Благодаря усилиям и способностям обоих основателей Выгорецкого поселения их обитель уже в течение двух последующих десятилетий стала ведущей не только в Поморье и беспоповщине, но и во всем русском старообрядчестве. Викулин занимался организацией самого общежития, Андрей (1672—1630)[213] скоро вырос в положение ведущего богослова и мыслителя старой веры, а брат Андрея, Семен Денисов (1682—1741), прославился в старообрядчестве как патетический писатель и славослов ранней истории движения древлей веры и русской церкви. Кроме того, благодаря их хозяйственно–организаторским способностям Выгорецкий монастырь стал как бы преемником Соловков, которые еще долго не могли оправиться от разгрома 1670–х годов[214].

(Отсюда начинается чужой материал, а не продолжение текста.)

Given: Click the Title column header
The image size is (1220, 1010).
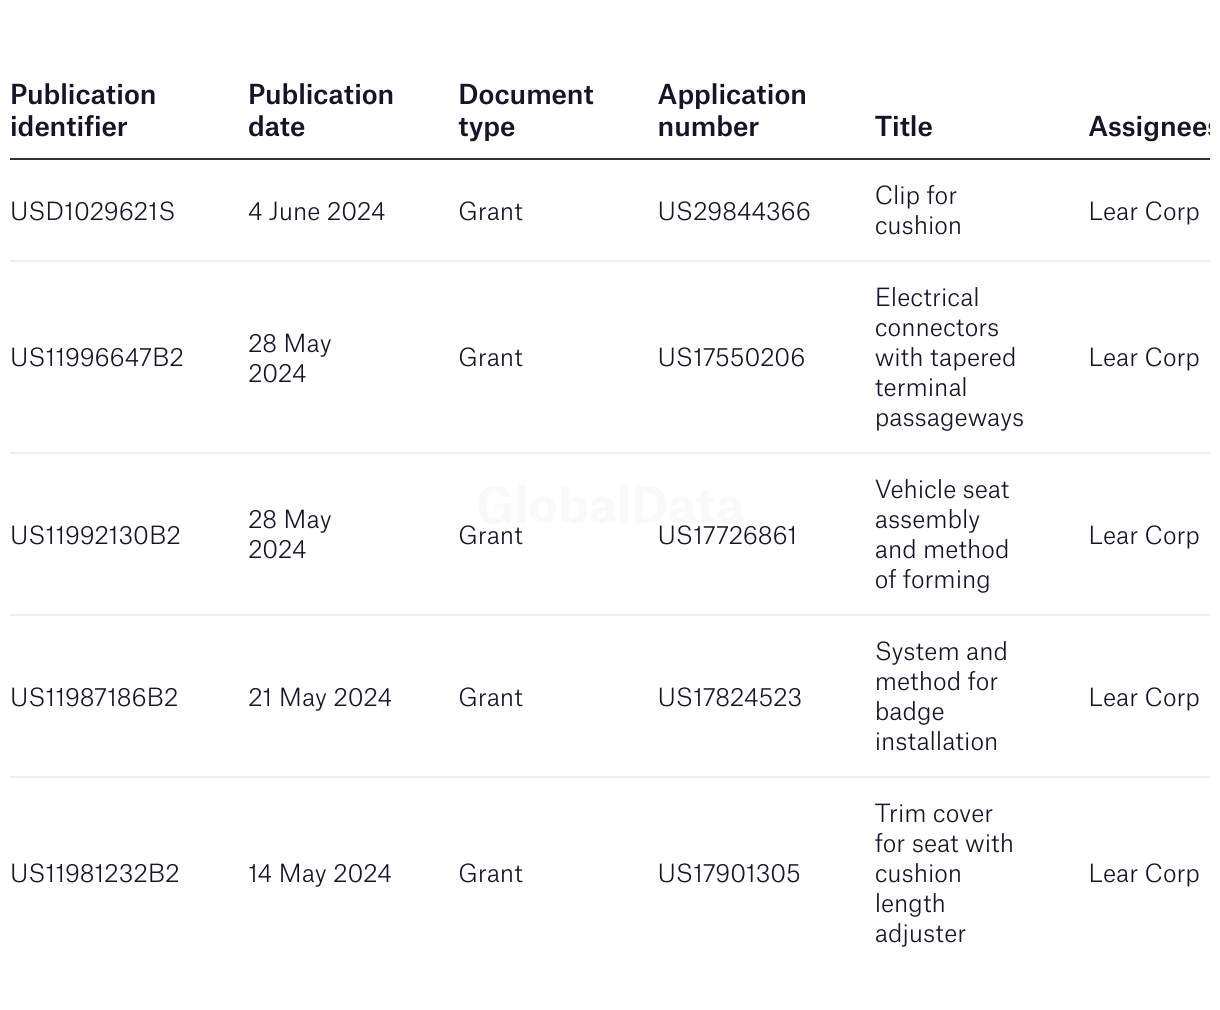Looking at the screenshot, I should click(x=903, y=127).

Заслуга Андрея Денисова заключалась в ясном, логически и систематически составленном объяснении “старой веры”, изложенном в его знаменитых “Поморских ответах”. “Поморские ответы” были действительно ответами на вопросы, предложенные синодальным миссионером и обличителем “раскола” иеромонахом Неофитом, который в порядке полемики со старообрядцами задал поморцам Выговского общежития 104 вопроса. Ответы были соборным трудом выговских отцов, но их формулировка, редакция и написание были работой прежде всего Андрея и отчасти Семена Денисовых[215]. В своих ответах Андрей не поддается страстям и гневу, как Аввакум или Лазарь, а спокойно, с многочисленными ссылками на источники разбирает вопросы миссионера и дает почти исчерпывающее толкование разногласий между “великороссийской” церковью и старообрядцами[216]. Поскольку большинство вопросов Неофита касалось общих для всего старообрядчества проблем, то и “Ответы” стали своего рода декларацией веры всего старообрядчества и были приняты почти всеми толками как главное руководство для объяснения самого существа “старой веры”. Только самые последние девять вопросов, вопросы 98—106, относились лишь к особенностям беспоповщины.